» Excerto da página
Como compaginar esta versão quase prosaica dos acontecimentos, com, entre outros, os pontos 5 a 21, e 28 a 30, dos factos provados?!... É que, destes factos resulta, e telegraficamente, que (i) o arguido ofereceu bebidas alcoólicas à assistente, (ii) aproveitou-se do facto de a mesma estar “embriagada e sem controlo sobres os seus movimentos e comportamentos“ para a levar para sua casa (cfr. fp nºs 7 e 9), mesmo contra a vontade dos amigos da assistente (cfr. fp nº 8), e (iii), contra a vontade expressa e reiteradamente manifestada pela assistente e recorrendo à violência, “beijou-a com chupões na zona do pescoço”, “tocou-a na vagina com as mãos”, “intentou introduzir o pénis na sua vagina”, e “penetrou-a, várias vezes, com o pénis no ânus” (cfr. pf 16 e 20).


E como se isso não bastasse, perpassa ainda pela alegação do recorrente a tentativa de extrair algum efeito do alegado facto (não constante dos factos provados, diga-se) de a assistente, na manhã seguinte aos acontecimentos, ter ido com os seus colegas numa visita de estudo “retomando a sua normalidade de vida académica”. Salvo o devido respeito, trata-se de uma afirmação inaceitável considerando todos os danos que a assistente teve (e continua a ter) decorrentes dos atos praticados pelo arguido e devidamente identificados nos pontos 23, 25 e 48 a 86 dos factos provados, e relativamente aos quais o arguido aqui recorrente não se insurgiu, pois apenas contesta o quantum indemnizatório e não os seus pressupostos. É, repete-se, inaceitável, e até gratuito, pois, mesmo que o Tribunal ad quem pudesse considerar como provado esse facto, dele não resultaria qualquer consequência sobre a decisão sob recurso.

» Material fornecido
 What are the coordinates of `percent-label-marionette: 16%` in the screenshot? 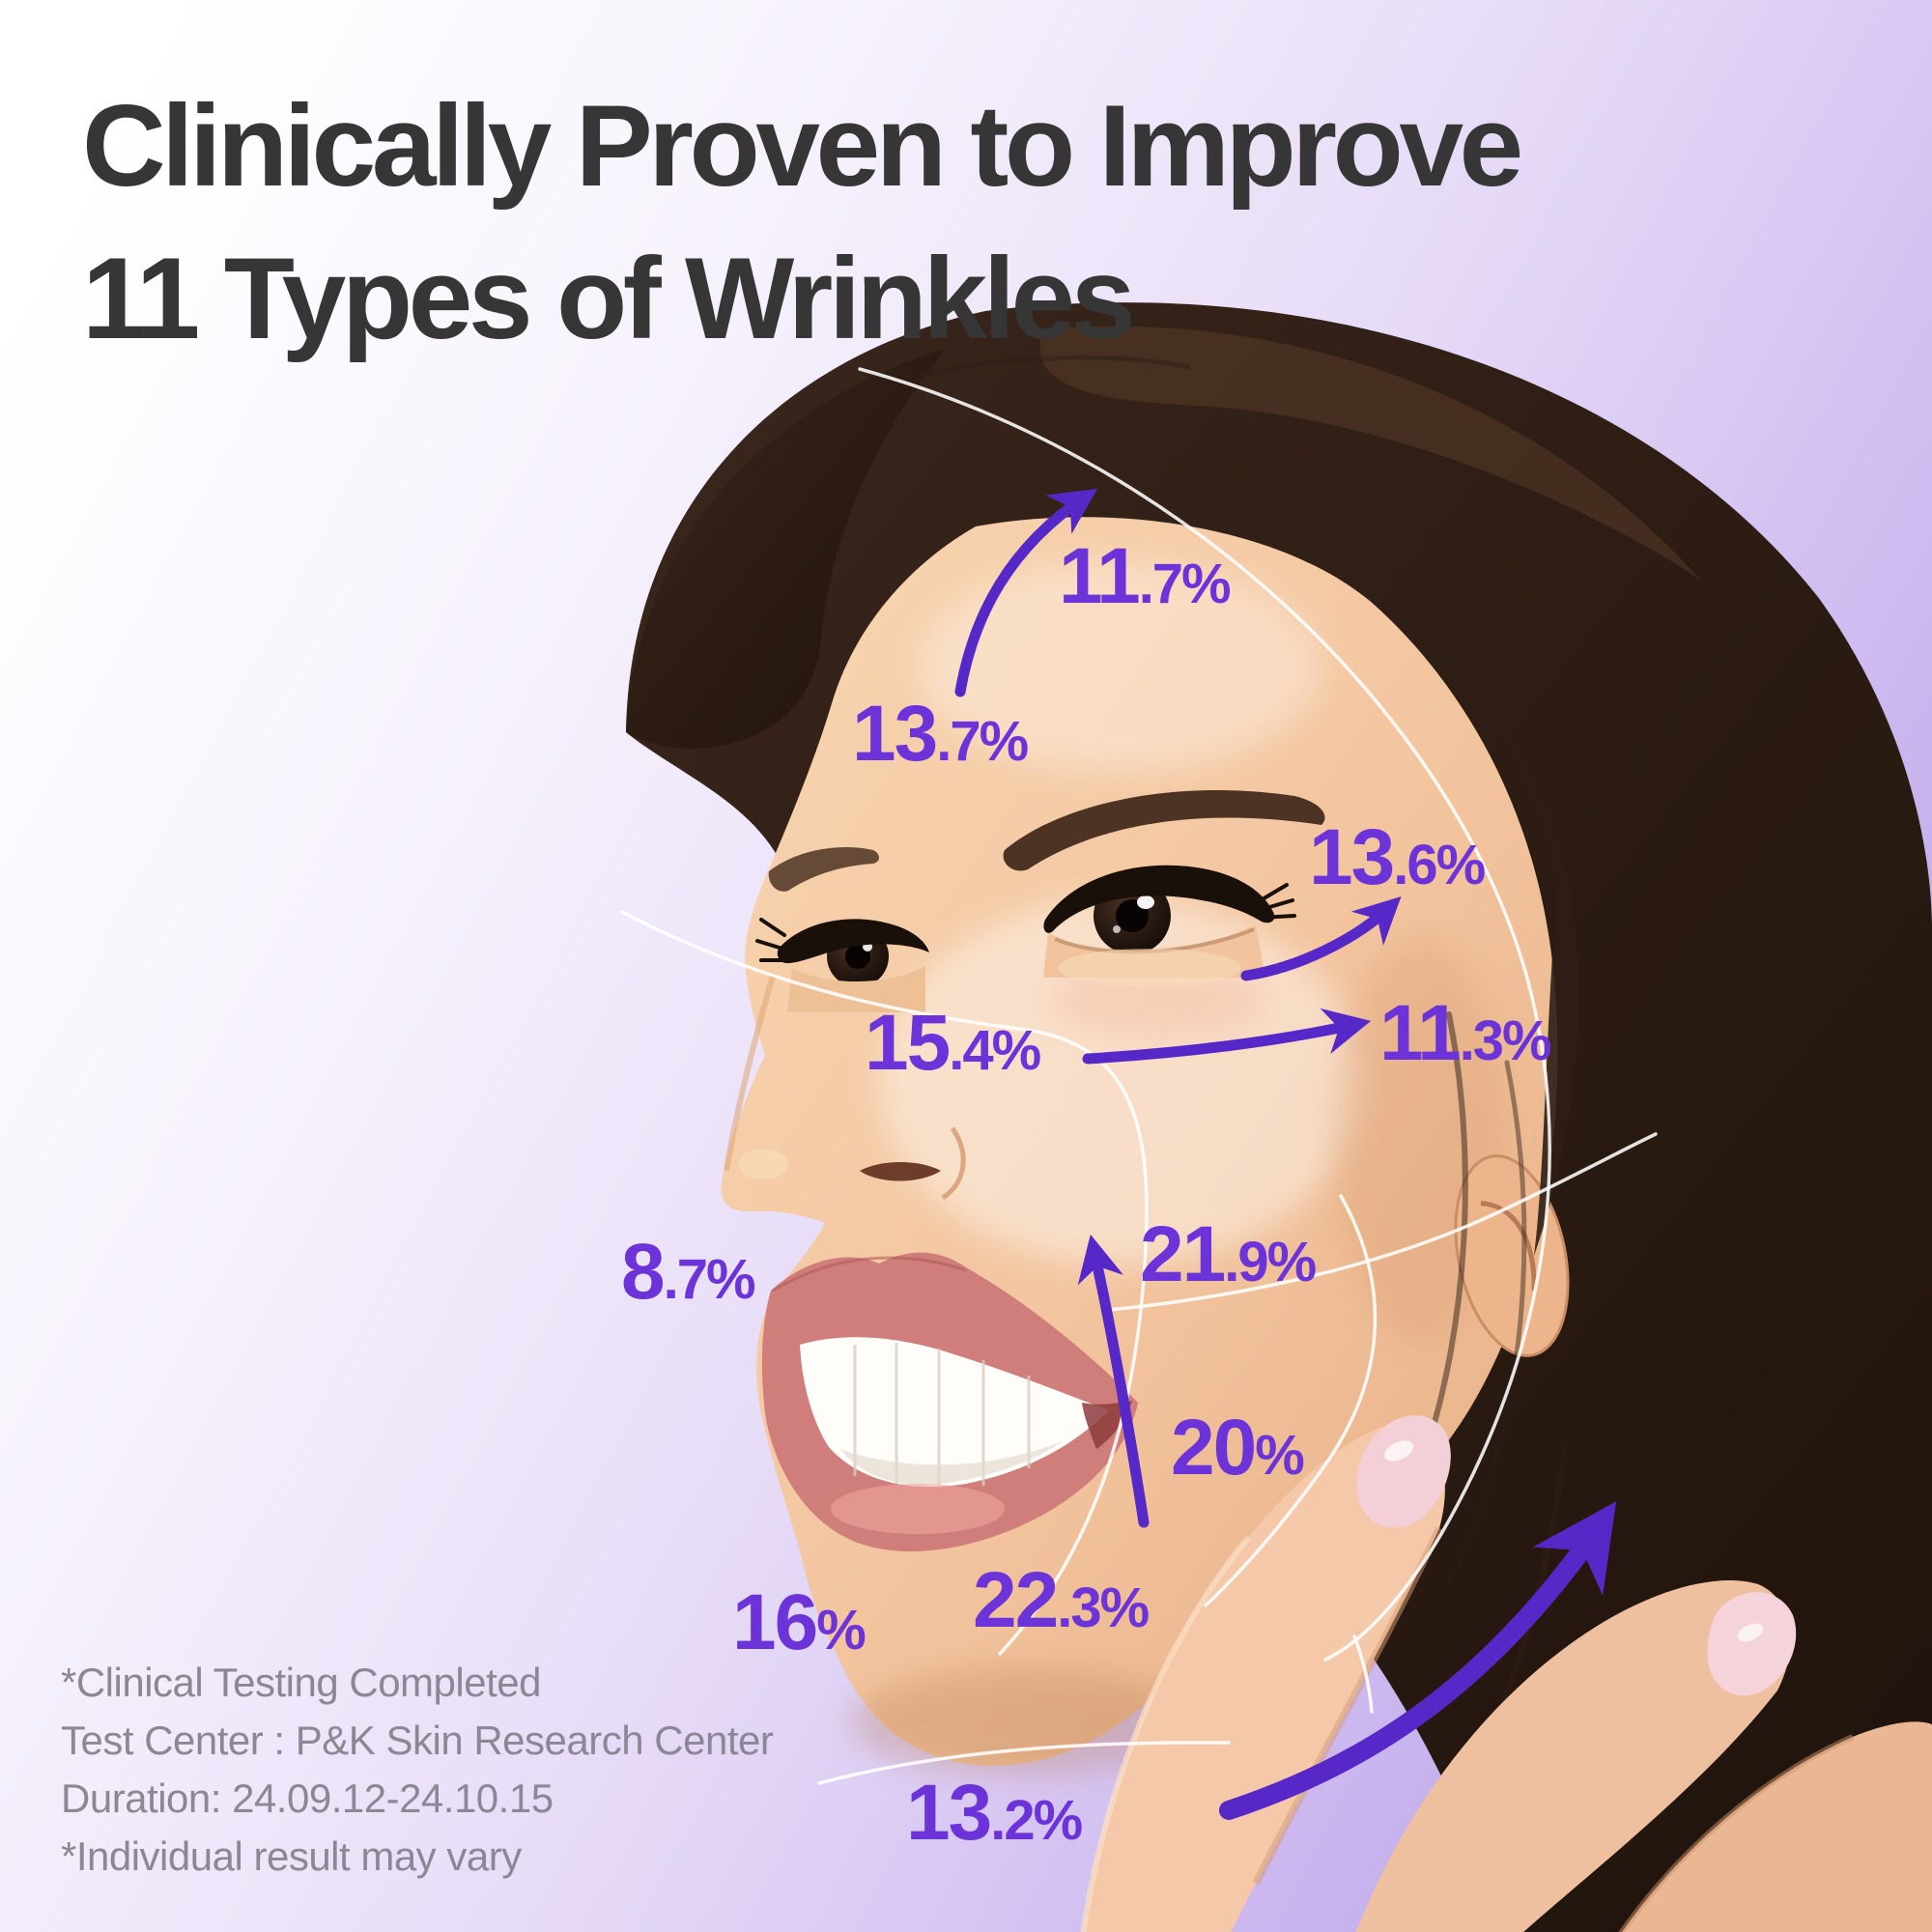 It's located at (800, 1622).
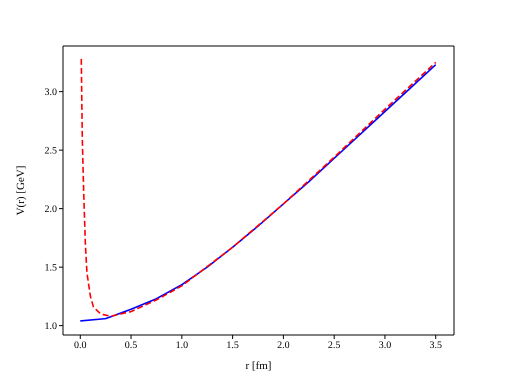  I want to click on y-tick-label: 2.0, so click(50, 210).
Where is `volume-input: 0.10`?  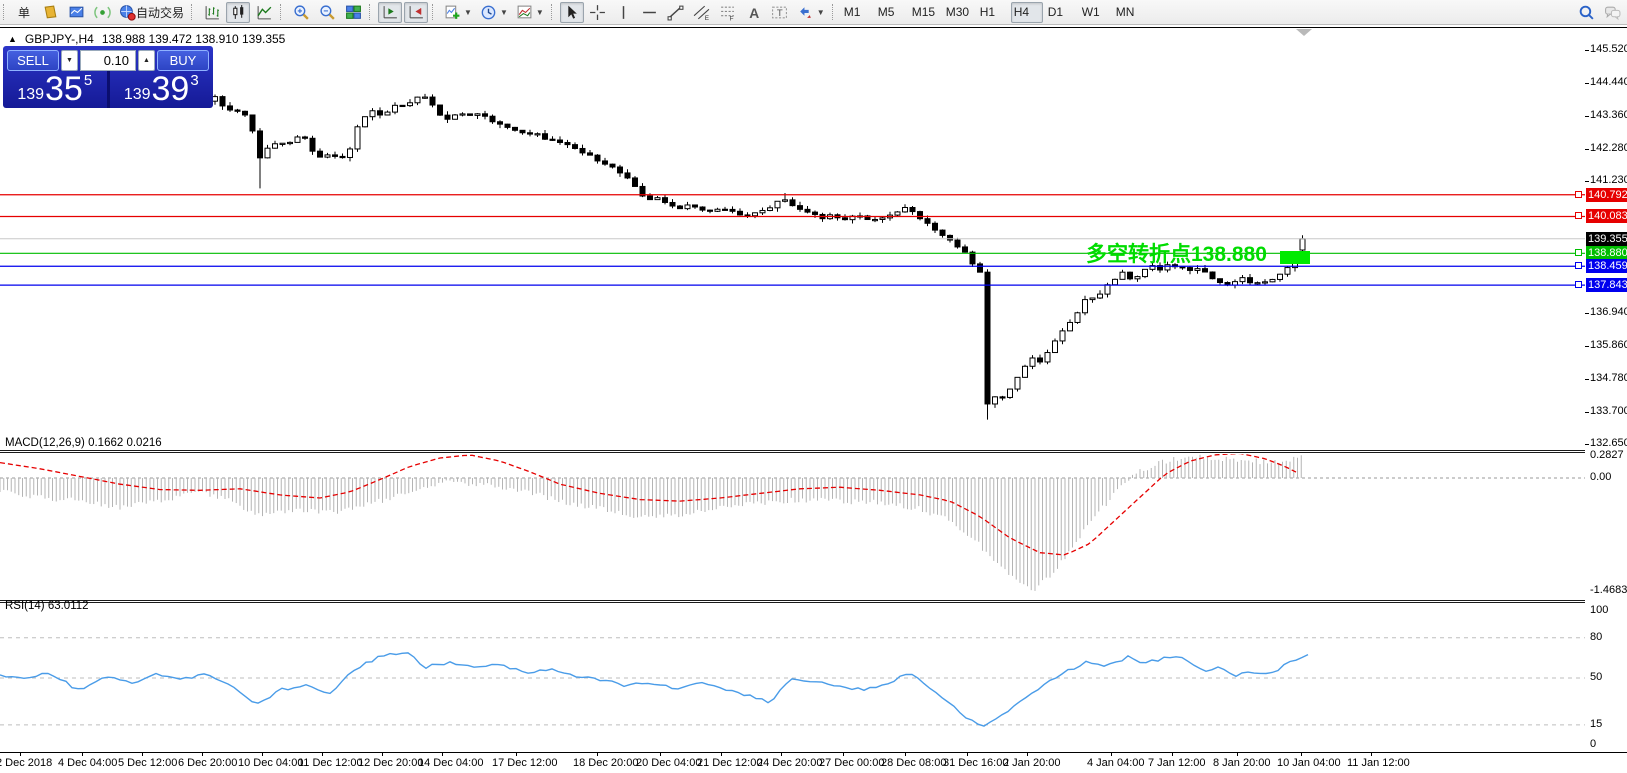 volume-input: 0.10 is located at coordinates (108, 60).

» Instrução 1
No excerto da página sobre o recurso do arguido, o que contesta o recorrente relativamente aos danos da assistente?
» Instrução 2
Reproduza, do excerto da página sobre o recurso do arguido, tudo o que vai de "Como compaginar esta" até "pf 16 e 20).".
» Instrução 3
Prossiga o excerto da página sobre o recurso do arguido a partir do ponto em que termina.

» Resposta escrita 1
Apenas o quantum indemnizatório, e não os seus pressupostos.

» Resposta escrita 2
Como compaginar esta versão quase prosaica dos acontecimentos, com, entre outros, os pontos 5 a 21, e 28 a 30, dos factos provados?!... É que, destes factos resulta, e telegraficamente, que (i) o arguido ofereceu bebidas alcoólicas à assistente, (ii) aproveitou-se do facto de a mesma estar “embriagada e sem controlo sobres os seus movimentos e comportamentos“ para a levar para sua casa (cfr. fp nºs 7 e 9), mesmo contra a vontade dos amigos da assistente (cfr. fp nº 8), e (iii), contra a vontade expressa e reiteradamente manifestada pela assistente e recorrendo à violência, “beijou-a com chupões na zona do pescoço”, “tocou-a na vagina com as mãos”, “intentou introduzir o pénis na sua vagina”, e “penetrou-a, várias vezes, com o pénis no ânus” (cfr. pf 16 e 20).

» Resposta escrita 3
3. Com base na alegação suprarreferida (e refutada), acrescida do facto de o arguido ser refugiado do ... e ter uma personalidade “jovem, impulsiva, imatura e essencialmente extremamente traumatizada e sofrida”, considera o recorrente que o Acórdão a quo violou os arts. 40º, 70º a 74º do Código Penal e não aplicou o regime especial para jovens constante do DL nº 401/82, de 23.09.


No que concerne ao regime penal aplicável aos jovens delinquentes constante do DL nº 401/82, cumpre começar por referir que o recorrente não alegou os pressupostos de que depende a sua aplicação pois, para além deste regime não ser de aplicação obrigatória nem automática, não se basta com o facto de o arguido ter idade entre 18 e 21 anos. Necessário seria a demonstração que a atenuação especial objeto deste regime traria vantagens para a reinserção social do arguido (jovem) sem pôr em causa as exigências de prevenção geral, o que nem sequer foi alegado, muito menos demonstrado, pelo recorrente.


O recorrente produz uma alegação meramente conclusiva e desprovida de factos concretos, não invocando qualquer elemento concreto que permita ao Tribunal concluir (ou, sequer, ponderar) que, fora da prisão, o arguido teria uma estrutura de apoio (família, amigos, emprego, etc.), e que se integraria num meio envolvente adequado a afastá-lo de ambientes, lugares e pessoas que poderiam levá-lo a reincidir na prática de atos da mesma natureza.


Por outro lado, o juízo a formular sobre as vantagens da atenuação especial para a reinserção social, não se reduzindo à idade do arguido, como já foi dito, tem que ter em conta todo o condicionalismo do cometimento do crime. O que bem se percebe, pois, a adequada reintegração do arguido na sociedade, depende necessariamente de considerações de natureza preventiva, particularmente especial, cuja avaliação deve ter em conta, entre o mais, a gravidade dos factos perpetrados e as suas consequências, o tipo e a intensidade do dolo, os fins que subjazem ao ilícito, e o comportamento anterior e posterior e a personalidade do arguido à luz dos factos.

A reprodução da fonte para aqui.